SOURCE PASSAGE
● ● ●

For women, it’s a time to start thinking about breast cancer prevention. Breast cancer is the second most common type of cancer for women, as well as the second leading cause of death. Fortunately, mammograms can detect early signs of breast cancer when it’s easier to treat. The American Cancer Society recommends an annual mammogram starting at the age of 45. If you’re at higher risk for breast cancer, you should consider getting the test done as early as 40 years old.

Mammograms — especially the first one — can be an anxiety-inducing experience. The best way to overcome that hesitation is to know what to expect. Here are answers to some of the most common questions about receiving a mammogram.

What is a mammogram?

Mammograms are X-ray images of your breasts. Doctors use this test to look for signs of cancer and other changes in the breast tissue. During the procedure, each breast is placed between two surfaces and then firmly pressed flat while the X-ray machine takes the images. The test typically takes no longer than 15 minutes to complete.

Does a mammogram hurt?

Most people find the test to be slightly uncomfortable, but the degree of discomfort differs from person to person. The plates used to spread out the breast tissue for imaging may be cold or slightly uncomfortable when fully pressed, but that will only last a few seconds.

What are the risks?

Like any X-ray, getting a mammogram exposes your body to a very small amount of radiation. However, the benefits of screening for cancer far outweigh the risks of the radiation exposure.

● ● ●

DATA
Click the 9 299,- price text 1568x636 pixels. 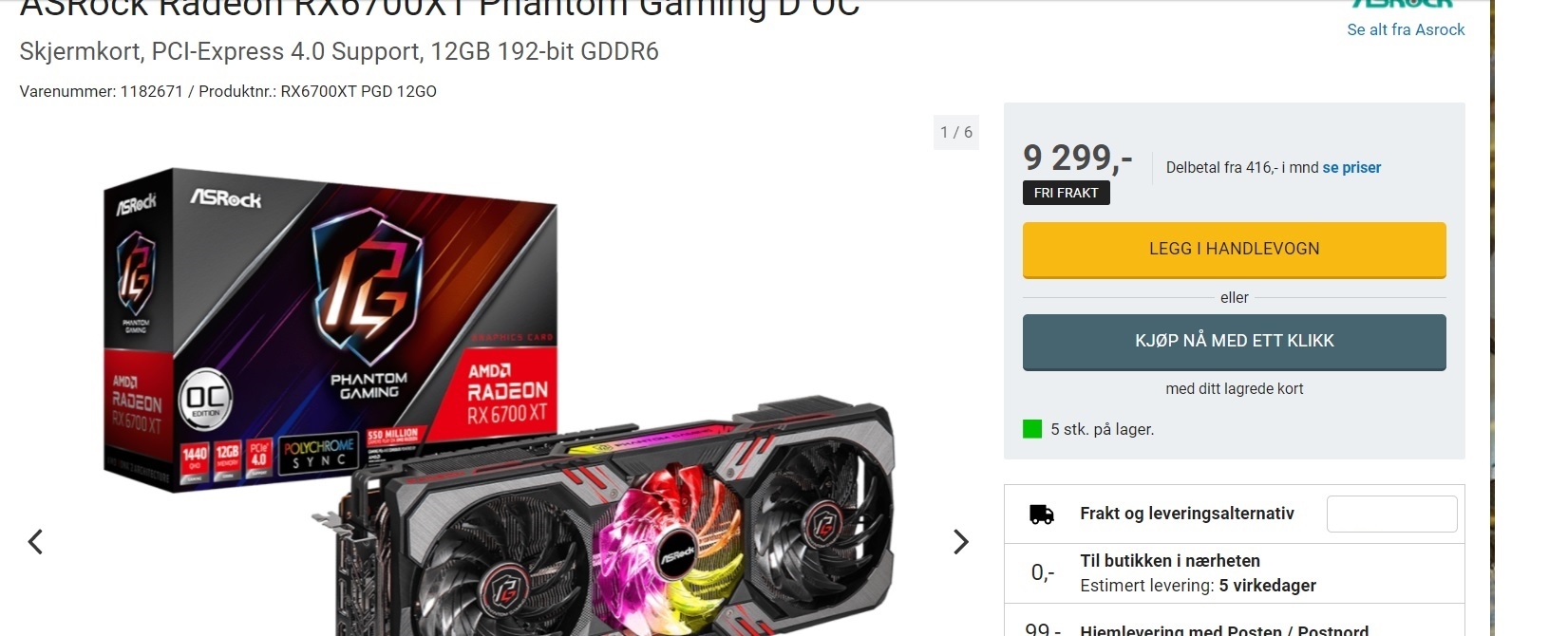pos(1078,158)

● ● ●

WORK INSTRUCTION 1
In the mammogram article, rewrite the part between "What is a mammogram?" and "minutes to complete.", inclusive, changing "Doctors" to "Physicians".
WORK INSTRUCTION 2
List every question the mammogram article uses as a section heading.
WORK INSTRUCTION 3
Pick up the mammogram article from where it stops and keep writing.

ANSWER SECTION 1
What is a mammogram?

Mammograms are X-ray images of your breasts. Physicians use this test to look for signs of cancer and other changes in the breast tissue. During the procedure, each breast is placed between two surfaces and then firmly pressed flat while the X-ray machine takes the images. The test typically takes no longer than 15 minutes to complete.

ANSWER SECTION 2
- What is a mammogram?
- Does a mammogram hurt?
- What are the risks?

ANSWER SECTION 3
When do you get the results?

Mammograms are reviewed by a radiologist and the results are then shared with your doctor. If the results are normal, you’ll receive them within a few weeks of the test. Abnormal results are communicated faster so your doctor can order a diagnostic mammogram and other tests. Waiting for the results can be stressful, but a longer wait is typically a good sign.

How do you prepare for the test?

Breasts are most tender during and right before your period, so you may want to schedule your mammogram based on your menstrual cycle to reduce discomfort during the test. Avoid wearing any deodorant, lotions, or perfume as these substances can show up on the X-ray images and cause confusion.

While they may be unpleasant, mammograms can be a life-saving tool. The stress of the exam and its pending results will give way to serious relief — especially if it means catching breast cancer in its earliest stages.